Records from a collection:
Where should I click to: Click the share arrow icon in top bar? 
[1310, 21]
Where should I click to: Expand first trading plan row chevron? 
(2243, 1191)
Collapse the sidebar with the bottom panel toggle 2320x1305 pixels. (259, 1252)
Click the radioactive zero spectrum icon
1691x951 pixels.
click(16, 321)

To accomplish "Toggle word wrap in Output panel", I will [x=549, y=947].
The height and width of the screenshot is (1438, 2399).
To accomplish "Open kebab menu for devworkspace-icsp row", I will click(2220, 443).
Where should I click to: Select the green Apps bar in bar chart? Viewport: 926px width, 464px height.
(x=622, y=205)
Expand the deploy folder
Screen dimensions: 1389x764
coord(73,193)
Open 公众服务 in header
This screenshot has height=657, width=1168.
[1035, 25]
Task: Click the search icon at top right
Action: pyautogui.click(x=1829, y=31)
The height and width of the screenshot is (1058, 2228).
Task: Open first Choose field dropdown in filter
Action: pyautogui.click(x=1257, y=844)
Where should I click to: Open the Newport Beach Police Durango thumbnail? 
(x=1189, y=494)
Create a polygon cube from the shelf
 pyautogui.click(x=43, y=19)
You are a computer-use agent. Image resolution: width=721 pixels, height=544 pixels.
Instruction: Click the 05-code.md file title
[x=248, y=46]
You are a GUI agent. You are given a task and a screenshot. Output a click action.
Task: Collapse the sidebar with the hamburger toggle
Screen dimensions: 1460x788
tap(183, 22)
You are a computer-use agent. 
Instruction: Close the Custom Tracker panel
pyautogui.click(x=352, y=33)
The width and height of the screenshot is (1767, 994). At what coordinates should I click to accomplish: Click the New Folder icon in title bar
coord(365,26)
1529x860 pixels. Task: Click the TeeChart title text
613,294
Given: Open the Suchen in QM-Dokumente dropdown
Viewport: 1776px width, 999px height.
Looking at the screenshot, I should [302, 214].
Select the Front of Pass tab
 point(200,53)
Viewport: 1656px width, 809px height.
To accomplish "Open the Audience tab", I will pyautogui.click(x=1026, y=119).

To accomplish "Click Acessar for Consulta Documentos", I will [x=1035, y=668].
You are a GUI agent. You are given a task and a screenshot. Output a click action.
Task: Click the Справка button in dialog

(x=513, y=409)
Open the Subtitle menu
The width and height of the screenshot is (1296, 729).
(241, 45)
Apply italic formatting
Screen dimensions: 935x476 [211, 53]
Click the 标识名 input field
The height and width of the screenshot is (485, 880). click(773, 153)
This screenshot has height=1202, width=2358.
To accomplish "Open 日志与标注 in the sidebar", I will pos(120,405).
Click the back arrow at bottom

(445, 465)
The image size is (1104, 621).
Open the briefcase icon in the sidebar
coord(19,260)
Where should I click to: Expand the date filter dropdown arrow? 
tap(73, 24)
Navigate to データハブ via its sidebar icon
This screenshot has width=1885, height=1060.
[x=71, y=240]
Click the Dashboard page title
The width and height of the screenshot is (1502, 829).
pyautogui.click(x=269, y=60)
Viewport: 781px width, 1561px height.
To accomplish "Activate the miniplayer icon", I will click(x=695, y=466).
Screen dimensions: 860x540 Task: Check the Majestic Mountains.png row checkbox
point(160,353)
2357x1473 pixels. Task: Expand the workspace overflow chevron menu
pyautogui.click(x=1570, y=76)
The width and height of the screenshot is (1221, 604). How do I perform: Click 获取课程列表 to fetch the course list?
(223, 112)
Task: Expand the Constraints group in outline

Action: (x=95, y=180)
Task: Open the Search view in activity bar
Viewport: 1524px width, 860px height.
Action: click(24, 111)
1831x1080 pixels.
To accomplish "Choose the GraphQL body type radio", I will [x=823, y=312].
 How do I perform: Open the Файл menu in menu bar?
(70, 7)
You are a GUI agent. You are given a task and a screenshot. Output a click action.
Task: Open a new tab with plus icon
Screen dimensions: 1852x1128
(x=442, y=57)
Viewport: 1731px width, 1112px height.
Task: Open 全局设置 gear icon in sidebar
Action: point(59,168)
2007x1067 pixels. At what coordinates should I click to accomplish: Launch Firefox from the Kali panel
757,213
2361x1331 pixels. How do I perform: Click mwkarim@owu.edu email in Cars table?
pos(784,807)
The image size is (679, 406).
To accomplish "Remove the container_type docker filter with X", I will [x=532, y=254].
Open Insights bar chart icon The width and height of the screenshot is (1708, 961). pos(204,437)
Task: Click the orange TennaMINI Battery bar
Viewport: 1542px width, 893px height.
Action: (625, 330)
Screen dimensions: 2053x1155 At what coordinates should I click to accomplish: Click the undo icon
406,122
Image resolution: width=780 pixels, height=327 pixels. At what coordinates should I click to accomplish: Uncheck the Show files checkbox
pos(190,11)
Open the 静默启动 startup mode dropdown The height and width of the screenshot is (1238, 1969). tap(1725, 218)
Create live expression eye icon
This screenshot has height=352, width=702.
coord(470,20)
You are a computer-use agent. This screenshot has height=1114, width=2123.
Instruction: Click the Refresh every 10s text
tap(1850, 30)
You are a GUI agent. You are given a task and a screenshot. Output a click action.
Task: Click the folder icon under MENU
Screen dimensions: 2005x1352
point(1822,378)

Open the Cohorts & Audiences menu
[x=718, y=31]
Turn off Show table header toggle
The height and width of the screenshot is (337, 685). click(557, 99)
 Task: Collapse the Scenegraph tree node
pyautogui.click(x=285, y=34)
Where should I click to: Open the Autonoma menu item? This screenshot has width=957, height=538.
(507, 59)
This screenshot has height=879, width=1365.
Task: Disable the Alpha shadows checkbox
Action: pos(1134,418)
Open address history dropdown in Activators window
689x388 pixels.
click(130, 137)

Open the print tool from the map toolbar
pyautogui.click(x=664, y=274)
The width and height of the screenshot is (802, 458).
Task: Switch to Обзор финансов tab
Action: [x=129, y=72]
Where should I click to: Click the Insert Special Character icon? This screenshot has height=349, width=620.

## WORK ORDER
Your answer must be the full set of entries, copied exactly.

## PROBLEM SOLUTION
Where should I click to: Click the share arrow icon in top bar? 
[1310, 21]
Where should I click to: Expand first trading plan row chevron? 
(2243, 1191)
Collapse the sidebar with the bottom panel toggle 2320x1305 pixels. (259, 1252)
Click the radioactive zero spectrum icon
1691x951 pixels.
click(16, 321)

To accomplish "Toggle word wrap in Output panel", I will [x=549, y=947].
The height and width of the screenshot is (1438, 2399).
To accomplish "Open kebab menu for devworkspace-icsp row", I will click(2220, 443).
Where should I click to: Select the green Apps bar in bar chart? Viewport: 926px width, 464px height.
(x=622, y=205)
Expand the deploy folder
Screen dimensions: 1389x764
coord(73,193)
Open 公众服务 in header
This screenshot has height=657, width=1168.
[1035, 25]
Task: Click the search icon at top right
Action: pyautogui.click(x=1829, y=31)
The height and width of the screenshot is (1058, 2228).
Task: Open first Choose field dropdown in filter
Action: pyautogui.click(x=1257, y=844)
Where should I click to: Open the Newport Beach Police Durango thumbnail? 
(x=1189, y=494)
Create a polygon cube from the shelf
 pyautogui.click(x=43, y=19)
You are a computer-use agent. Image resolution: width=721 pixels, height=544 pixels.
Instruction: Click the 05-code.md file title
[x=248, y=46]
You are a GUI agent. You are given a task and a screenshot. Output a click action.
Task: Collapse the sidebar with the hamburger toggle
Screen dimensions: 1460x788
tap(183, 22)
You are a computer-use agent. 
Instruction: Close the Custom Tracker panel
pyautogui.click(x=352, y=33)
The width and height of the screenshot is (1767, 994). At what coordinates should I click to accomplish: Click the New Folder icon in title bar
coord(365,26)
1529x860 pixels. Task: Click the TeeChart title text
613,294
Given: Open the Suchen in QM-Dokumente dropdown
Viewport: 1776px width, 999px height.
Looking at the screenshot, I should [302, 214].
Select the Front of Pass tab
 point(200,53)
Viewport: 1656px width, 809px height.
To accomplish "Open the Audience tab", I will pyautogui.click(x=1026, y=119).

To accomplish "Click Acessar for Consulta Documentos", I will [x=1035, y=668].
You are a GUI agent. You are given a task and a screenshot. Output a click action.
Task: Click the Справка button in dialog

(x=513, y=409)
Open the Subtitle menu
The width and height of the screenshot is (1296, 729).
(241, 45)
Apply italic formatting
Screen dimensions: 935x476 [211, 53]
Click the 标识名 input field
The height and width of the screenshot is (485, 880). click(773, 153)
This screenshot has height=1202, width=2358.
To accomplish "Open 日志与标注 in the sidebar", I will pos(120,405).
Click the back arrow at bottom

(445, 465)
The image size is (1104, 621).
Open the briefcase icon in the sidebar
coord(19,260)
Where should I click to: Expand the date filter dropdown arrow? 
tap(73, 24)
Navigate to データハブ via its sidebar icon
This screenshot has width=1885, height=1060.
[x=71, y=240]
Click the Dashboard page title
The width and height of the screenshot is (1502, 829).
pyautogui.click(x=269, y=60)
Viewport: 781px width, 1561px height.
To accomplish "Activate the miniplayer icon", I will click(x=695, y=466).
Screen dimensions: 860x540 Task: Check the Majestic Mountains.png row checkbox
point(160,353)
2357x1473 pixels. Task: Expand the workspace overflow chevron menu
pyautogui.click(x=1570, y=76)
The width and height of the screenshot is (1221, 604). How do I perform: Click 获取课程列表 to fetch the course list?
(223, 112)
Task: Expand the Constraints group in outline

Action: (x=95, y=180)
Task: Open the Search view in activity bar
Viewport: 1524px width, 860px height.
Action: click(24, 111)
1831x1080 pixels.
To accomplish "Choose the GraphQL body type radio", I will [x=823, y=312].
 How do I perform: Open the Файл menu in menu bar?
(70, 7)
You are a GUI agent. You are given a task and a screenshot. Output a click action.
Task: Open a new tab with plus icon
Screen dimensions: 1852x1128
(x=442, y=57)
Viewport: 1731px width, 1112px height.
Task: Open 全局设置 gear icon in sidebar
Action: point(59,168)
2007x1067 pixels. At what coordinates should I click to accomplish: Launch Firefox from the Kali panel
757,213
2361x1331 pixels. How do I perform: Click mwkarim@owu.edu email in Cars table?
pos(784,807)
The image size is (679, 406).
To accomplish "Remove the container_type docker filter with X", I will [x=532, y=254].
Open Insights bar chart icon The width and height of the screenshot is (1708, 961). pos(204,437)
Task: Click the orange TennaMINI Battery bar
Viewport: 1542px width, 893px height.
Action: (625, 330)
Screen dimensions: 2053x1155 At what coordinates should I click to accomplish: Click the undo icon
406,122
Image resolution: width=780 pixels, height=327 pixels. At what coordinates should I click to accomplish: Uncheck the Show files checkbox
pos(190,11)
Open the 静默启动 startup mode dropdown The height and width of the screenshot is (1238, 1969). tap(1725, 218)
Create live expression eye icon
This screenshot has height=352, width=702.
coord(470,20)
You are a computer-use agent. This screenshot has height=1114, width=2123.
Instruction: Click the Refresh every 10s text
tap(1850, 30)
You are a GUI agent. You are given a task and a screenshot. Output a click action.
Task: Click the folder icon under MENU
Screen dimensions: 2005x1352
point(1822,378)

Open the Cohorts & Audiences menu
[x=718, y=31]
Turn off Show table header toggle
The height and width of the screenshot is (337, 685). click(557, 99)
 Task: Collapse the Scenegraph tree node
pyautogui.click(x=285, y=34)
Where should I click to: Open the Autonoma menu item? This screenshot has width=957, height=538.
(507, 59)
This screenshot has height=879, width=1365.
Task: Disable the Alpha shadows checkbox
Action: pos(1134,418)
Open address history dropdown in Activators window
689x388 pixels.
click(130, 137)

Open the print tool from the map toolbar
pyautogui.click(x=664, y=274)
The width and height of the screenshot is (802, 458).
Task: Switch to Обзор финансов tab
Action: [x=129, y=72]
Where should I click to: Click the Insert Special Character icon? This screenshot has height=349, width=620.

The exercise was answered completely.